Secure https:// website pages
Google can index pages of your secure site instead of your main public site.
Which version do you want your visitors to view?
Pages with parameters for link tracking
Google can index these pages as duplicate content.
Example: http://www.domain.com/page.htm?link=contact can be indexed and it has the same content as http://www.domain.com/page.htm
Low-value / Low-traffic pages
Does your audience truly benefit from visiting these pages from a search engine?
Monthly archives, category, tag/label, and search pages get frequently indexed by Google.
Do you really want them saturating your overall index and competing with your main blog postings?

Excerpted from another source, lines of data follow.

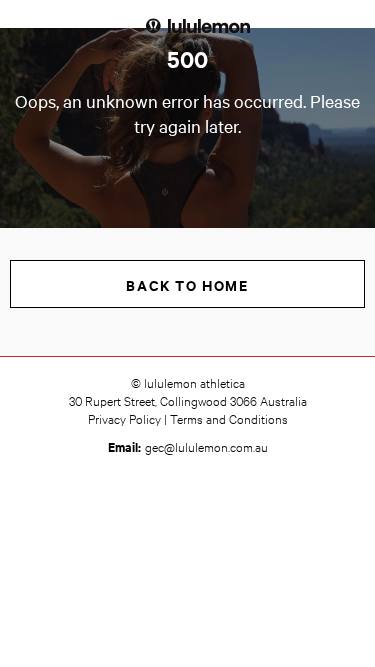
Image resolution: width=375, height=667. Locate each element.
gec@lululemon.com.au (206, 446)
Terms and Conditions (229, 418)
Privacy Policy (124, 418)
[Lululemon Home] (198, 25)
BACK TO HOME (187, 284)
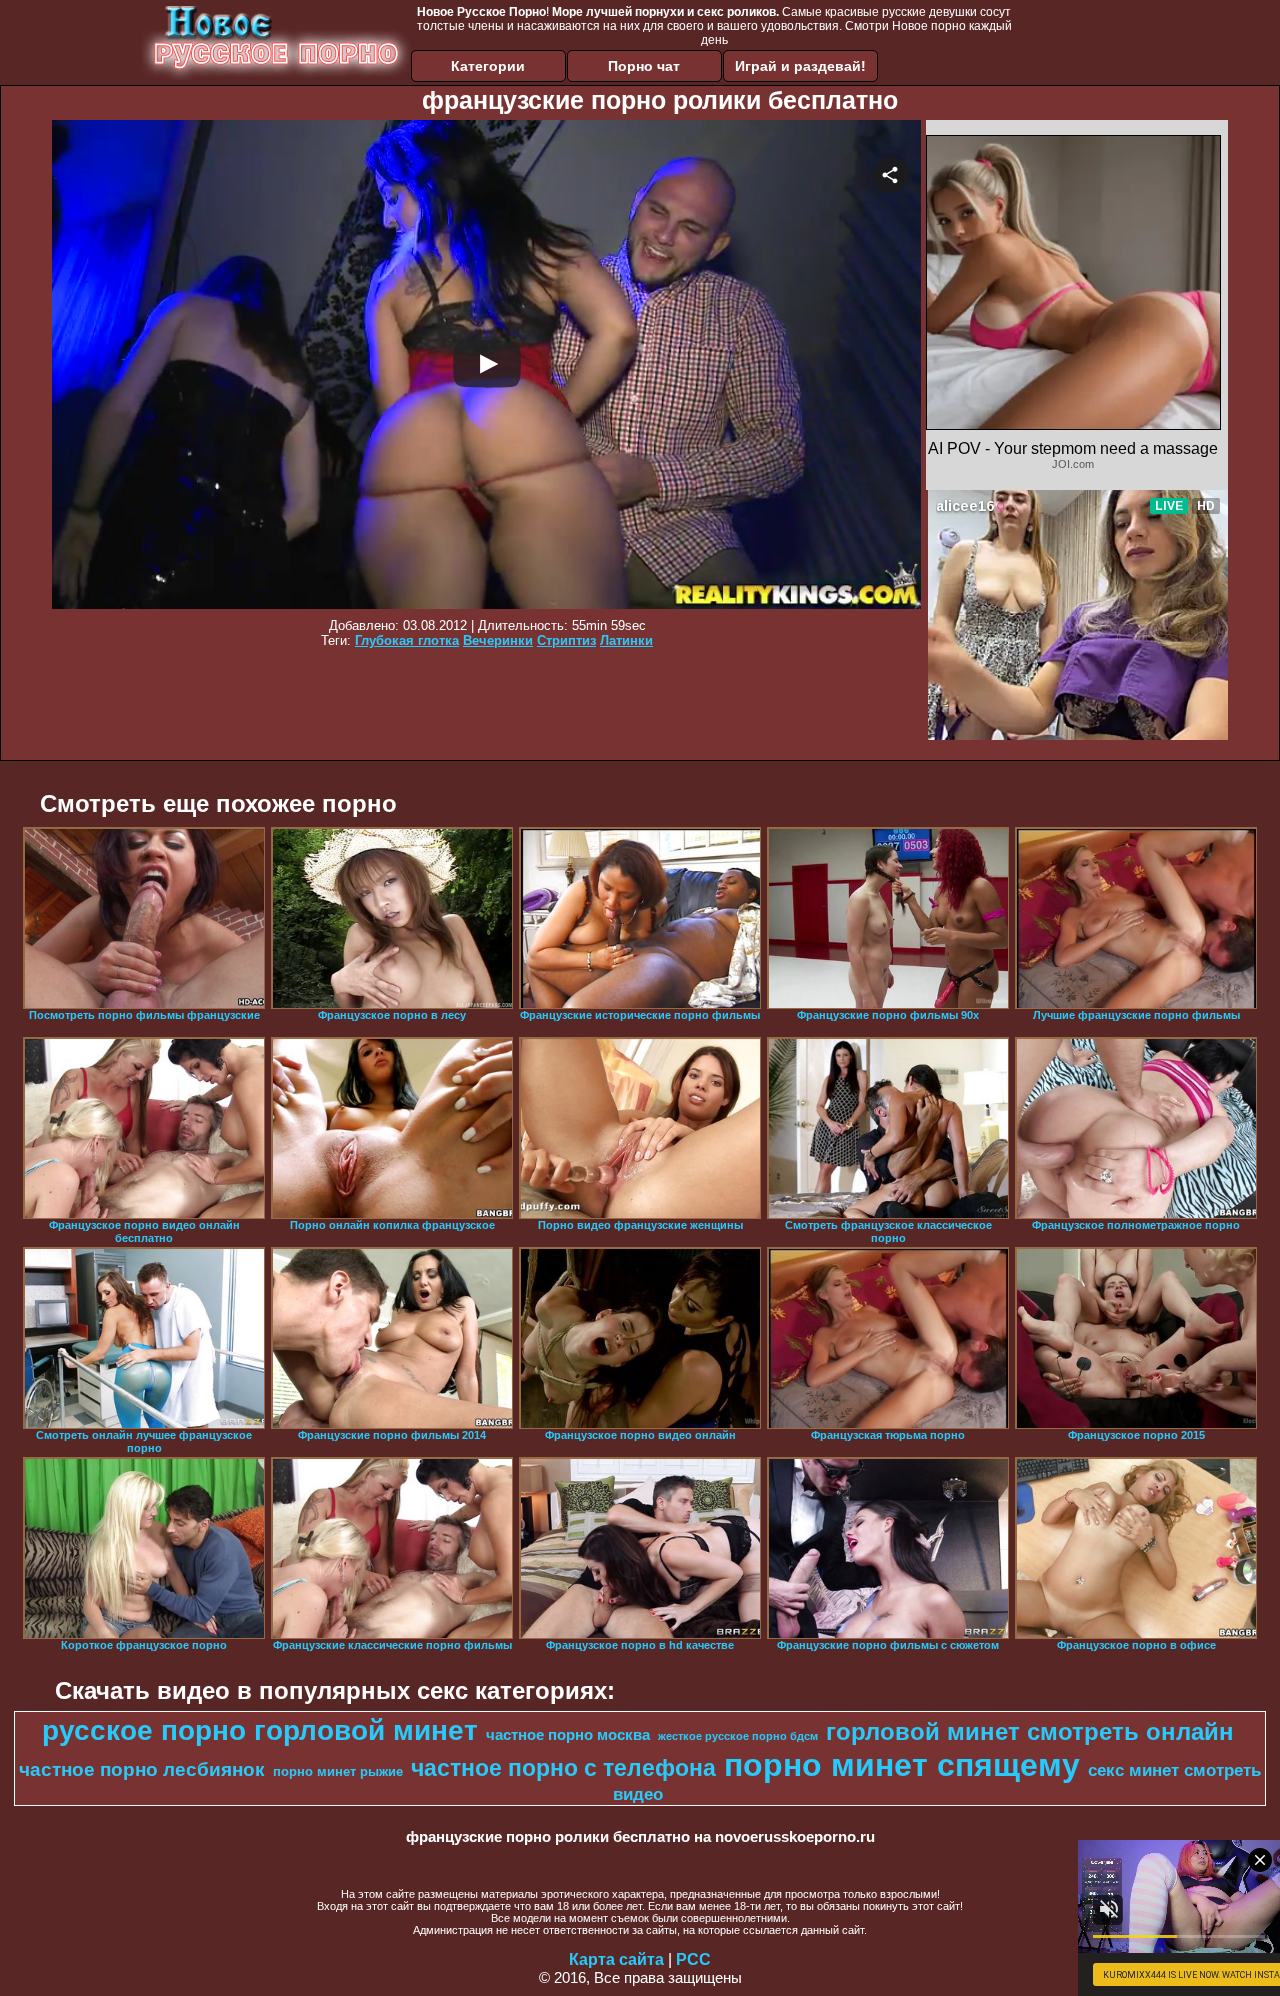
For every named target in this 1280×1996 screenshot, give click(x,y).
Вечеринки (498, 640)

Is your garden already overgrown with weeds? Do you want to remove a few sprouting dandelions before they get out of control? Here are some basic tips to keep those pesky weeds from overtaking your Google Garden:
Perform a site:www.domain.com query on Google
- Evaluate the presentation of the results in terms of the keywords, branding, and call-to-action
- Make sure you have addressed the basic SEO elements on ALL pages (Page Titles and Meta Descriptions)
Analyze your webstats
- Determine pages with low keyword traffic and overall low search value to remove from the Google Index
Clean up your sitewide internal linking
- Example: Change http://www.domain.com/directory/index.htm to http://www.domain.com/directory/
- If the directory name contains keywords that can be searched, it’ll stand out more if it’s not followed by /index.htm
- This also cuts down on page source code and makes your links look cleaner in the search result listings
Sculpt your site’s template links with nofollow tags
- Identify low-value pages on your site that you do not want indexed, and add a nofollow tag on links to those pages (Wikipedia says that this is ‘what nofollow is not for’ – but it is another technique outside of the robots.txt to ensure these pages do not get crawled and indexed)
- This will improve your internal link structure and give extra weight to your main pages
- For more information read SEOmoz’s post on sculpting with nofollow tags
Optimize Titles for all PDFs and Microsoft Office Docs
- Don’t overlook this simple step as these files rank for keyword searches and can receive quality traffic if optimized properly
Create an XML sitemap file and keep it updated
- If you don’t want a page or file on your site to be indexed, remove it from this file (however this does not guarantee that page or file won’t be indexed)
- Visit sitemaps.org to view proper protocol
Utilize Google Webmaster Tools
- Enough said. Keep on the lookout for new tools
The robots.txt file is your friend
- Visit robotstxt.org for information on proper formatting
- Create a separate robots file for https:// site and disallow duplicate pages that also reside on the http:// site (to help ensure these secure pages do not get indexed instead of the http:// pages)
Clean up your index!
- Upload a clean XML sitemap with pages you want indexed
- Upload a robots.txt excluding pages you do not want indexed (see examples above)
- Add a meta noindex tag to pages you want removed
- Submit a URL removal request in Google Webmaster Tools
Keeping these tools readily available in your garden shed and using them when necessary will help keep your Google Garden free of weeds, will allow your cash crop to grow big and bountiful for your search audience to feed on. Remember to keep planting new seeds (valuable content) each season to expand your garden!